Paralle Randomized Clique Partition based Graph Compression (Par-CPGC)

Abstract

This artifact aims to reproduce the experimental results presented in our paper, which proposes a new randomized parallel algorithm Par-RCP for graph compression based on partitioning the graph into bipartite cliques. We first design a randomized sequential algorithm Seq-RCP for graph compression based on clique partitioning and then use it as a base for the design of our parallel randomized algorithm Par-RCP. The algorithms extract δ-cliques C_q(U_q, W_q) from the bipartite graph G(U,W,E) and replace each of them with a tree formed by adding vertex z_q corresponding to the δ-clique C_q and connecting it to all the vertices in the two bipartitions of the clique. A δ-clique C_q in G is a complete bipartite subgraph with the left partition U_q of size ⌈n^(1-δ)⌉ and the right partition W_q of size k(n, m, δ) = ⌊δ log(n) / log(2n^2/m)⌋, where δ is a constant such that 0 ≤ δ ≤ 1, and m is the number of edges in G. We implement and perform an extensive performance evaluation on a system with a large number of cores. The results show that for large graphs with billions of edges, the parallel algorithm achieves a considerable speedup relative to its sequential counterpart of up to 29.25 when using 80 cores.

Introducation

The project aims to compress a given bipartiate graph by extracting cliqies.
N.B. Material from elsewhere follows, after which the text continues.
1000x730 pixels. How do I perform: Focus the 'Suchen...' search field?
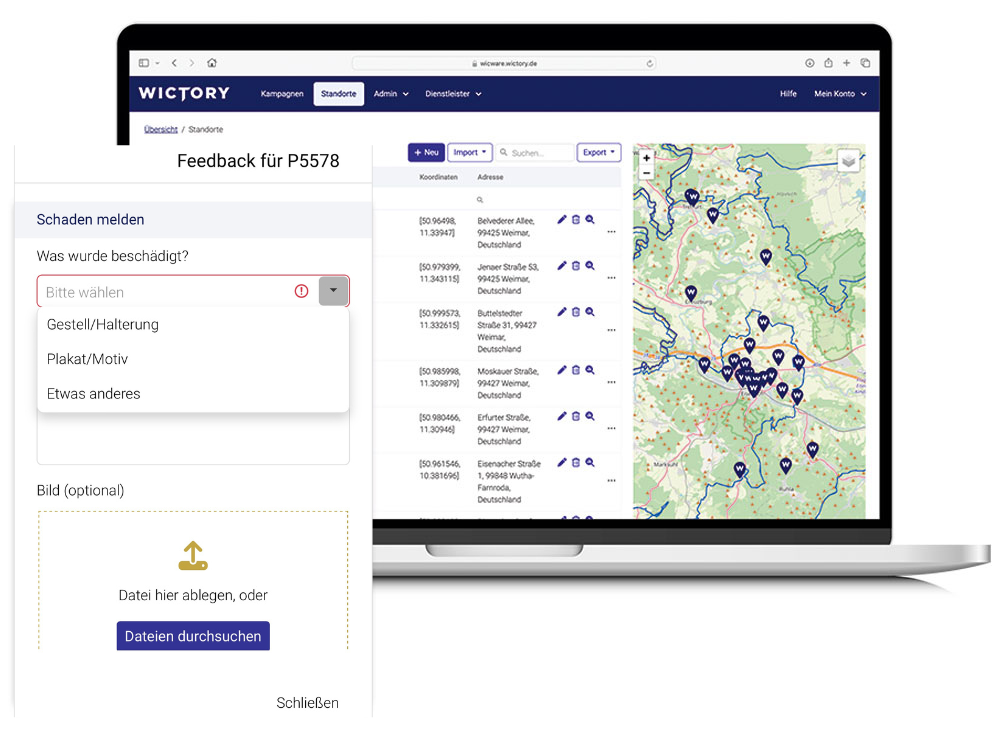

Doing so the compressed graph maintains the path infomation i.e., the connectivity of the vertices in the graph. This approach fall into lossless compression techniques. The compressed graph can be used as an input graph for other graph based algorithms such as matching, all pairs shortes path, etc. This git repository aim to provide the c scripts to obtain compression. It also has a python script for generating sample bipartite graphs.

Following are the programs in this repository:

randomCPGC.c (Our approach)
sequential_randomCPGC.c (sequentail version of our approach)
fm.c (baseline that is related to our approach presented in [1])
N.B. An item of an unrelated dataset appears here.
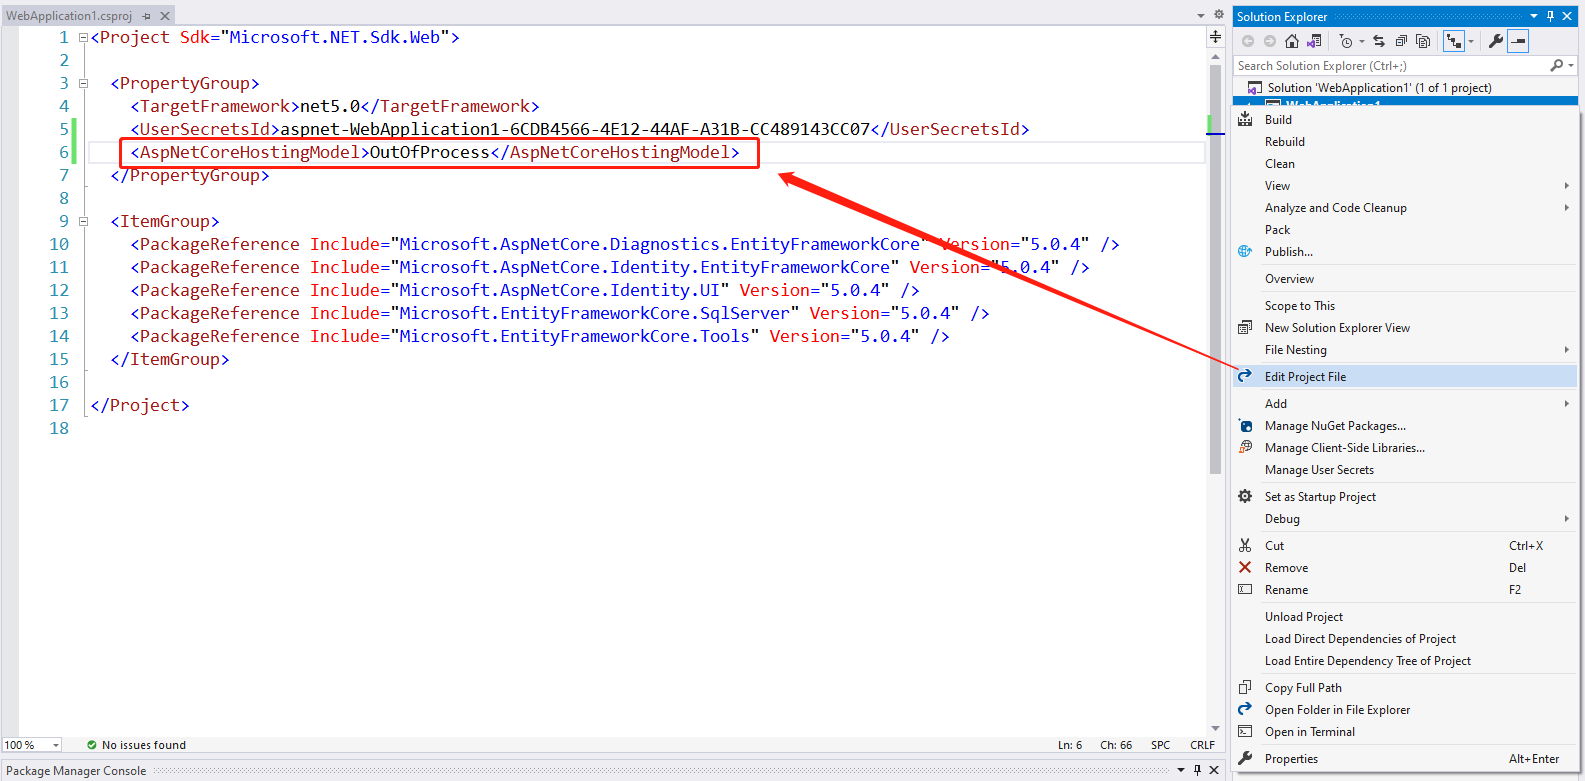
Task: Click the Sync with Active Document icon
Action: point(1379,41)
Procedure to run the scripts

Instructions to run the script on a graph and obtain compression.

Prerequisite packages and libraries required

Tested with Ubuntu 20.04 and above versions
for c program
- gcc version 9.x and above
- OpenMPI version 4.0
for running python script (used for generating plots for the paper)
- Numpy
- Matplotlib.pyplot
- Pandas
- Statistics
- Math

Implementation and Experiments

Artifact Dependencies and Requirements:

The artifact is tested on Linux systems with Ubuntu 20 or higher. For successfully running the programs, the machine would need a GCC compiler with version 9.4.0 or higher and an MPICC compiler with version 4.0 or higher.

Directory for VM OVF:

/home/cpgc/parallelRandomCPGC

Installing GCC compiler:

sudo apt update
sudo apt install build-essential

For detailed installation procedure see How to Install GCC Compiler on Ubuntu?

Installing OpenMPI:

sudo apt-get install openmpi-bin openmpi-doc libopenmpi-dev

For detailed installation procedure see Installing OpenMPI

Generating Datasets:

A bipartite graph $G(U, W, E)$ can be generated using the Python script simpleGraphGenerator.py with three arguments in the following order:

nodes: the number of vertices $n = |U| = |W|$, in left or right partition of the given graph (it is maximum of number of vertices in left and right partition of the given graph.
density: density $\rho$, i.e. the ratio of number of edges in given graph over the maximum number of possible edges ($n^2) in the given graph.
experimentNo: it is an identifier of the generated graph with same nodes $n$ and density $\rho$.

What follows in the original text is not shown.